##### Textauszug #####

Doch fangen wir vorne an. Um 12:15 parke ich mein Auto auf dem Parkplatz an der Westtribüne, wo mich schon in einem kleinen Zelt Mitarbeiter des FCK erwarten. Ich gebe einen vorher ausgefüllten Gesundheitsfragebogen ab, erhalte meine Akkreditierung, quasi die Zugangsberechtigung zum Stadion. Als letzten Check vor dem Einlass wird meine Temperatur gemessen. Alles gut. Ich darf hinein. Durch den TV-Tunnel geht es in unseren Betze – ein dunkler langer Gang, in dem an der Wand hunderte von Fernsehkabel entlang laufen. Und dann bin ich im Innenraum. Ganz plötzlich. Und stehe mitten vor der Westkurve. Vor einer menschenleeren Westkurve.
Normalerweise startet der Arbeitstag eines Journalisten am Spieltag circa zwei Stunden vor Spielbeginn im Medienzentrum, also an dem Ort, in dem auch immer die Pressekonferenzen stattfinden. Man bereitet sich vor, hält ein Plausch mit Kollegen und isst eine Kleinigkeit. Das alles entfällt in der Corona-Zeit. Das Medienzentrum ist gesperrt. Um Spielern nicht zu begegnen, muss ich einmal den kompletten Umlauf des Stadions entlang gehen, vorbei an der West-, Süd- und Osttribüne. Es ist nicht das erste Mal, dass ich den Betze aus dieser Perspektive leer erlebe, aber am Spieltag ist das einfach etwas anderes. Dann geht es direkt hoch auf die Pressetribüne.
Ein neues Spielerlebnis, aber: Ohne Fans ist der Fußball nichts
Es ist kurz vor 14 Uhr. Die Mannschaften sind vor wenigen Minuten vom Aufwärmen wieder in den Katakomben verschwunden. Ehe das Spiel beginnt, überprüfe ich noch einmal die Facebook-Seite von Treffpunkt Betze. Normalerweise würden jetzt tausende Kehlen ein stimmgewaltiges 'You’ll never walk alone' anstimmen, die Mannschaften kämen aus dem Spielertunnel und das Spiel würde beginnen. Doch das alles fehlt heute. Zuschauer sind keine da, ich blicke von meinem Presseplatz auf die völlig verwaiste Westkurve, an der ich beim Betreten des Stadions vorbeigelaufen war. Ein trauriger und trotzdem beeindruckender Anblick. Was für eine stolze Kurve. Nichts aber, an das ich mich gewöhnen möchte. So viel ist mir in diesem Moment klar.

#####

Aufgabe A: Wandeln Sie die Zeilen der Datensätze in eine JSON-Liste von Zeichenketten um, wobei jede Zeile eine Zeichenkette ergibt und Leerzeilen entfallen.
Der Textauszug und die Datensätze haben nichts miteinander zu tun.

##### Angezeigte Datensätze #####

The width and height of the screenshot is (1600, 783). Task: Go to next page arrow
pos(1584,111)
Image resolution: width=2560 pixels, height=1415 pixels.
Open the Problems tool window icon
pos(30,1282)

#####

Aufgabe B: Welcher Ort ist laut dem Textauszug in der Corona-Zeit gesperrt?

Endgültige Antwort A:
[
  "The width and height of the screenshot is (1600, 783). Task: Go to next page arrow",
  "pos(1584,111)",
  "Image resolution: width=2560 pixels, height=1415 pixels.",
  "Open the Problems tool window icon",
  "pos(30,1282)"
]

Endgültige Antwort B: Das Medienzentrum.